start Text excerpt

The 2006 Bahrain Grand Prix (officially the 2006 Formula 1 Gulf Air Bahrain Grand Prix) was a Formula One motor race held at the Bahrain International Circuit in Sakhir, Bahrain on 12 March 2006. The 57-lap race was the opening round of the 2006 Formula One season and the third running of the Bahrain Grand Prix. It was won by the  World Champions, Fernando Alonso and the Renault team. Ferrari driver and polesitter Michael Schumacher began his final season in Formula One (before his return with Mercedes in ) with second position. Kimi Räikkönen completed the podium after he finished in third place with the McLaren team, despite starting in last position.

The race was the first Grand Prix for future world champion Nico Rosberg, son of World Champion Keke Rosberg, who raced with the Williams team. He set the fastest lap of the race and, at the age of 20 years and 258 days, broke the record for the youngest driver to do so, which he held until Max Verstappen scored his first fastest lap, at age 19, at the 2016 Brazilian Grand Prix. It was also the debut race for the BMW Sauber, Toro Rosso, Midland F1 and Super Aguri teams, and drivers Scott Speed and Yuji Ide.

It also saw the début of the 2.4 litre (146.4 cu in) naturally-aspirated V8 engines which were used by all teams except Toro Rosso, who were still using the 3.0 litre (183 cu in) V10 engines that were used from 1995 to 2005, as the team's chassis, the STR1, was reused from the Red Bull RB1 from the 2005 season. This race notably marked the first time teams had fielded V8-powered cars, since the 1997 European Grand Prix.

Report

Practice

Friday drivers
The bottom six teams in the 2005 Constructors' Championship and Super Aguri were entitled to run a third car in free practice on Friday. These drivers drove on Friday but did not compete in qualifying or the race.

Qualifying

The race was the first run under the new 2006 qualifying rules, in which the one-hour session is split into three 'knock out' parts. The first part eliminated Kimi Räikkönen (rear wishbone failure) and Ralf Schumacher, who was caught out by the red flag after Räikkönen's accident and failed to set a competitive time, as well as the MF1's and the two Super Aguris. The second part saw fewer surprises, with the expected runners lining up for the final top 10 part. The result was that the Ferraris swept the front row.

end Text excerpt

_Tasks_
**A.** Reproduce the passage of the 2006 Bahrain Grand Prix text that begins at the words "The race was the first run" and stops after "the front row.".
**B.** Condense the paragraph of the 2006 Bahrain Grand Prix text that opens "The race was the first Grand Prix for future world champion" into a short bulleted list, keeping its main facts.
Nothing in the listing is required for this work.

start Material shown

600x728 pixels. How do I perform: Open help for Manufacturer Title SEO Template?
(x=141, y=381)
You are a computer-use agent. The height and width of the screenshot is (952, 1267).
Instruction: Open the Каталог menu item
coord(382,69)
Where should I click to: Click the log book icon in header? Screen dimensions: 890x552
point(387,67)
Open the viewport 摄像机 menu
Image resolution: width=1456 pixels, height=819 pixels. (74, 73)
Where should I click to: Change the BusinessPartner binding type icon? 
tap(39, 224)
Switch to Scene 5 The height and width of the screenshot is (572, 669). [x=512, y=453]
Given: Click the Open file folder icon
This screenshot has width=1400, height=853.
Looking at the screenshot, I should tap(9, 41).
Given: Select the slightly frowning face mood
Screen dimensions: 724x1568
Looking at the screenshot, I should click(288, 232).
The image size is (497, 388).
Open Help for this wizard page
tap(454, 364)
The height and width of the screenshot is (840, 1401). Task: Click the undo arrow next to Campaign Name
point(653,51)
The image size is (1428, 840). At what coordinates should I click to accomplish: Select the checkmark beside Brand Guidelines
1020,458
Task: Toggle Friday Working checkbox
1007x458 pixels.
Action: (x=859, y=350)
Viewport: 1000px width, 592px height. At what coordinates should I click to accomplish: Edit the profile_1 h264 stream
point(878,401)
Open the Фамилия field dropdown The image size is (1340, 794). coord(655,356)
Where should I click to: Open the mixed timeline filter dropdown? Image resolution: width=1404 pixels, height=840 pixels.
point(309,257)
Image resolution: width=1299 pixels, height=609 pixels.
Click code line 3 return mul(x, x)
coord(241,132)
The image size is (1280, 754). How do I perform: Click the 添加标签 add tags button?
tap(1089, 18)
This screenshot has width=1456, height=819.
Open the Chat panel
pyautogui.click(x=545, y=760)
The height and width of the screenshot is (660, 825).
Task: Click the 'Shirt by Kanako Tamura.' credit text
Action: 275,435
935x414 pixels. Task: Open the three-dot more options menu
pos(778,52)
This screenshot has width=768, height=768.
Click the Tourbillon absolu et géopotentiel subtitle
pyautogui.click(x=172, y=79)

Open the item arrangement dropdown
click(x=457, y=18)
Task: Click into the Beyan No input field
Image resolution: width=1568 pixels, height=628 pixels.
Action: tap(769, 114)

end Material shown

_Solutions to each task_
**A.**
The race was the first run under the new 2006 qualifying rules, in which the one-hour session is split into three 'knock out' parts. The first part eliminated Kimi Räikkönen (rear wishbone failure) and Ralf Schumacher, who was caught out by the red flag after Räikkönen's accident and failed to set a competitive time, as well as the MF1's and the two Super Aguris. The second part saw fewer surprises, with the expected runners lining up for the final top 10 part. The result was that the Ferraris swept the front row.

**B.**
- First Grand Prix for Nico Rosberg, a future world champion and son of World Champion Keke Rosberg, driving for Williams.
- Rosberg set the race's fastest lap at 20 years and 258 days, becoming the youngest driver to do so. He held that record until Max Verstappen, at 19, set his first fastest lap at the 2016 Brazilian Grand Prix.
- Debut race for the BMW Sauber, Toro Rosso, Midland F1 and Super Aguri teams and for drivers Scott Speed and Yuji Ide.